TensorRT – Optimizing Performance
Performance tuning is a time consuming and laborious business, but the benefits can be incredible. It is why, to this day, we find ourselves deeply impressed with the work that people and the compiler, linker and library layers do to make performance gains easier for the rest of the technology community to access.
The latest iteration of TensorRT has updated optimizations for the Caffe framework, and, significantly, support for TensorFlow. This allows developers to develop and train models in both TensorFlow and Caffe, and when they are ready to deploy them into production leverage TensorRT to optimize the model for inference. This is in part, again, a packaging exercise.
Why is this significant? Well for one it opens options up to Googles recently announced TPU. If you can take your trained TensorFlow model and get relatively similar results to what Google is offering with the TPU, you may choose to go the NVIDIA route due to the availability across various cloud providers and edge processing locations.
Strategic Partnerships
There were several significant partner announcements during the event, but to our mind one sticks out – SAP AI for the Enterprise. SAP customers are sitting on a treasure trove of data, and SAP are actively working on ways to help their customers leverage this data to improve their business process. SAP have been working on this for a while, and the SAP Leonardo announcements at their recent Sapphire event are the main public manifestation of this.

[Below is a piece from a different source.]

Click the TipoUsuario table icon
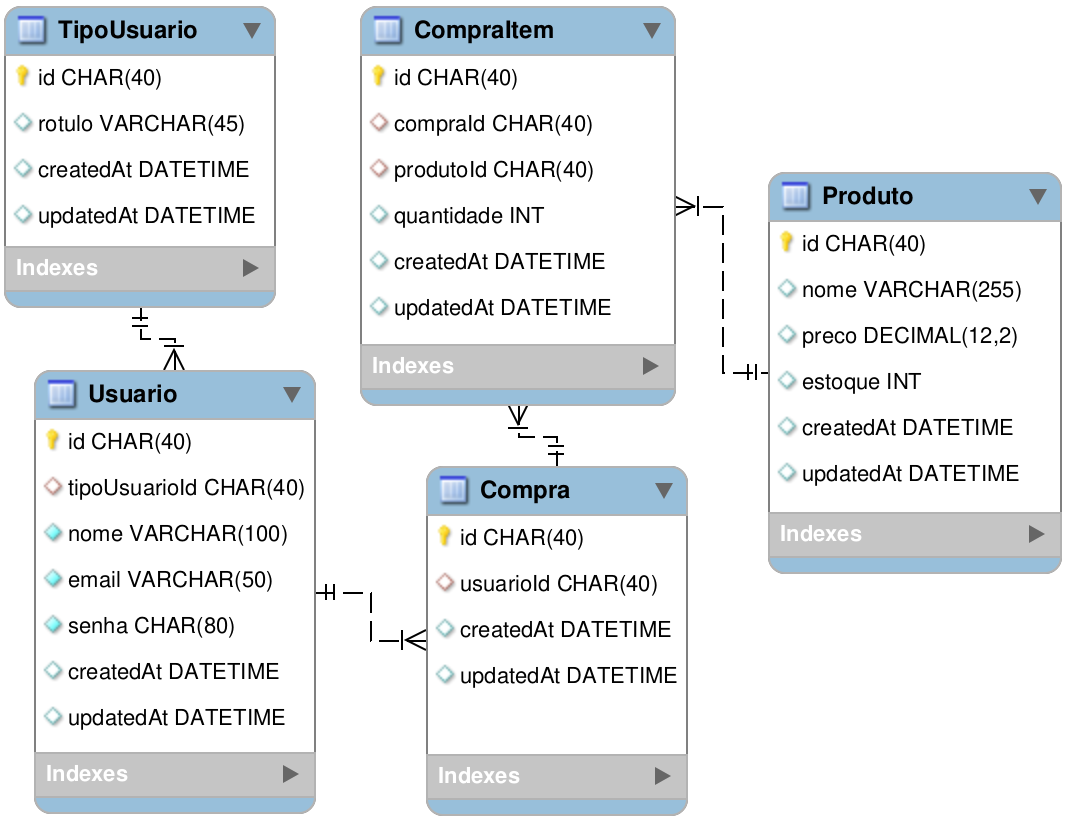Viewport: 1073px width, 829px height. (31, 30)
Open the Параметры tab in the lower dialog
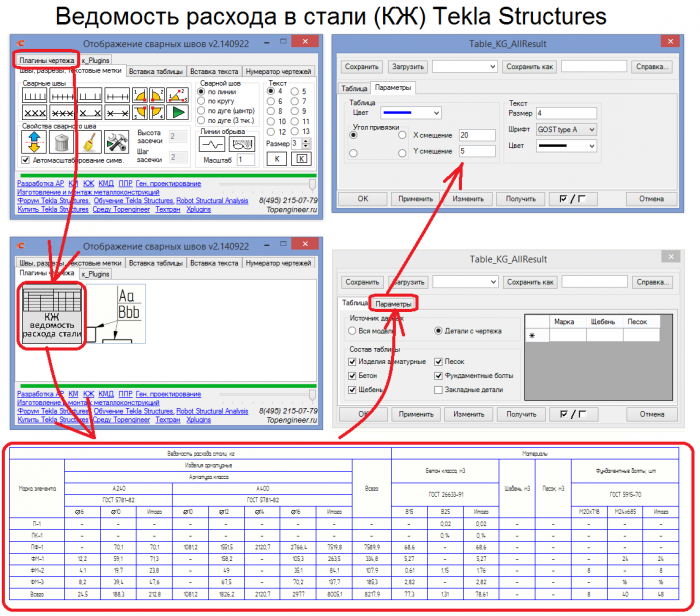 pos(393,304)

Digging under the covers a little you can see the business value in the offerings that are being developed. During GTC SAP were keen to talk about their Brand Impact offering, citing a case study with Audi, where they ran a real time evaluation on Audis brand placement at a sports event. It may seem like a relatively trivial thing, but getting this type of feedback in real-time is invaluable to a marketing organisation.

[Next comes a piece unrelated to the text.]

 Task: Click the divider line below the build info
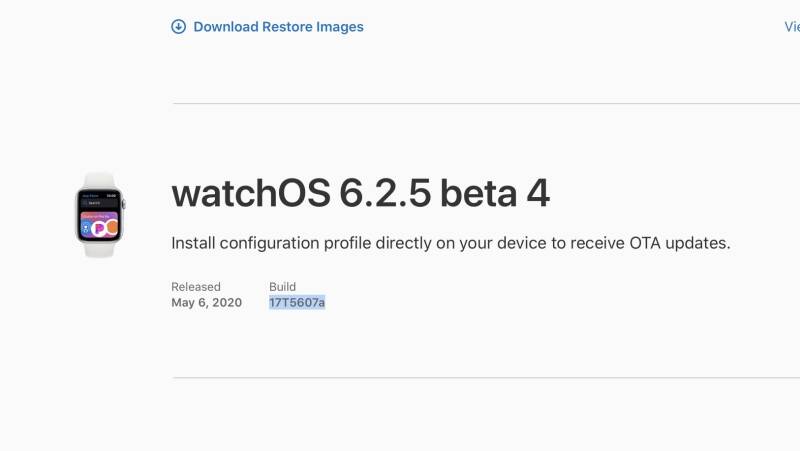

As we have noted previously most developers will use machine learning via an API, and the offerings from SAP fall squarely into this trend. From the NVIDIA perspective, any growth for SAP in this area is a win for NVIDIA as well.
Alongside the partnership with SAP, NVIDIA also announced deepening relationships with both Amazon Web Services and Microsoft Azure, with both companies announcing support for the latest GPUs, alongside investments in their respective deep learning frameworks of choice.
AI on the Edge
Possibly the largest coming change in how AI is deployed is the shift towards the edge, be it in complex devices such as autonomous vehicles to more simplistic use cases such as phones and watches.

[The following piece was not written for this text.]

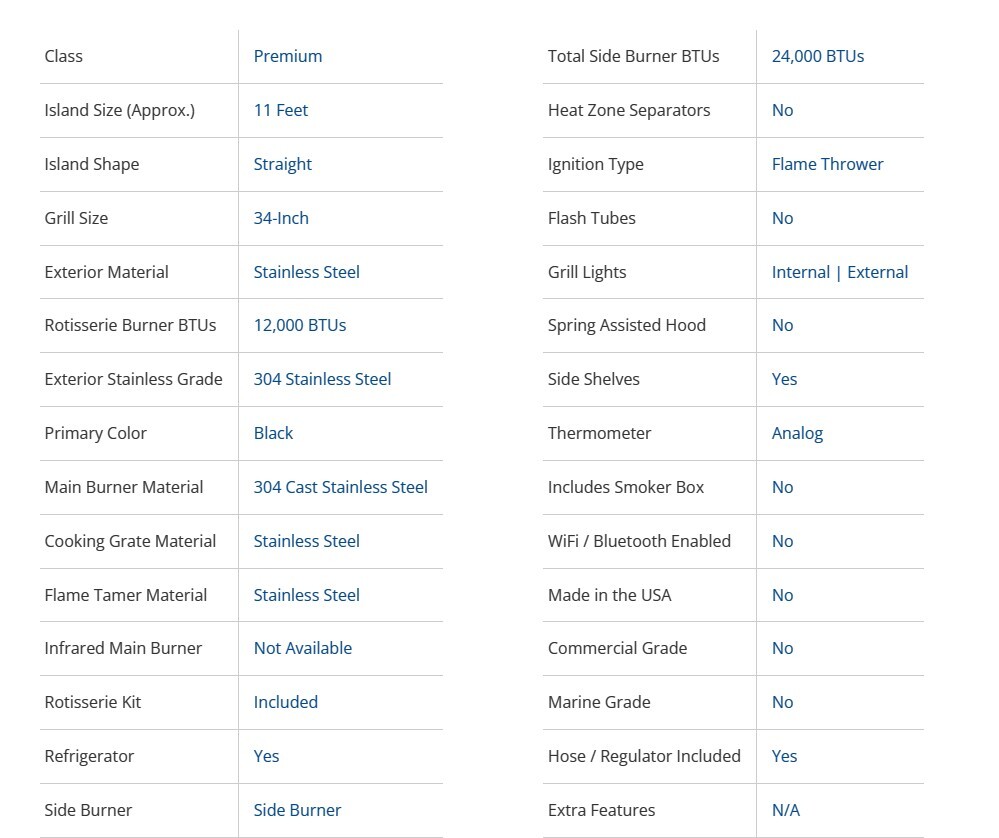The width and height of the screenshot is (999, 838).
Task: Select the Black primary color link
Action: 273,433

In most of these cases we are looking at a model trained in the cloud, with inference on the edge. NVIDIAs focus in this area is their Xavier offering, their low powered offering and too this end NVIDIA announced that they are open sourcing their Xavier DLA platform in July.
The Ethical Dilemma?
For all the technological advances discussed during GTC, the elephant in the room is still the question of ethics and AI. We asked some questions related to ethics during the analyst session, and the answers attempted to skirt around the issues rather than addressing them head on. This is disappointing.
In the same week that one of NVIDIAs major partners, Microsoft, were focused on putting the ethics of Artificial Intelligence front and centre in their overall message, the response of “we are a platform company” is not good enough anymore. Not just for NVIDIA, but for everyone involved in the industry.
We would hope to see the strong links into academia that are held by all firms creating the platforms for AI to succeed expanded to supporting programs research and such as the Ethics in Artificial Intelligence program currently underway at Oxford. As the saying goes, with great power comes great responsibility.
Disclaimers: NVIDIA paid my T&E. NVIDIA, Google, Microsoft, Amazon, IBM and SAP are current RedMonk clients.
Ralph says:
June 14, 2017 at 11:33 pm
This was a great post on the technology and recent advancement. Until you started talking about ethics. This is a technology post, not philosophy.
Not to discount the importance of the topic, but it’s really not the right venue or audience.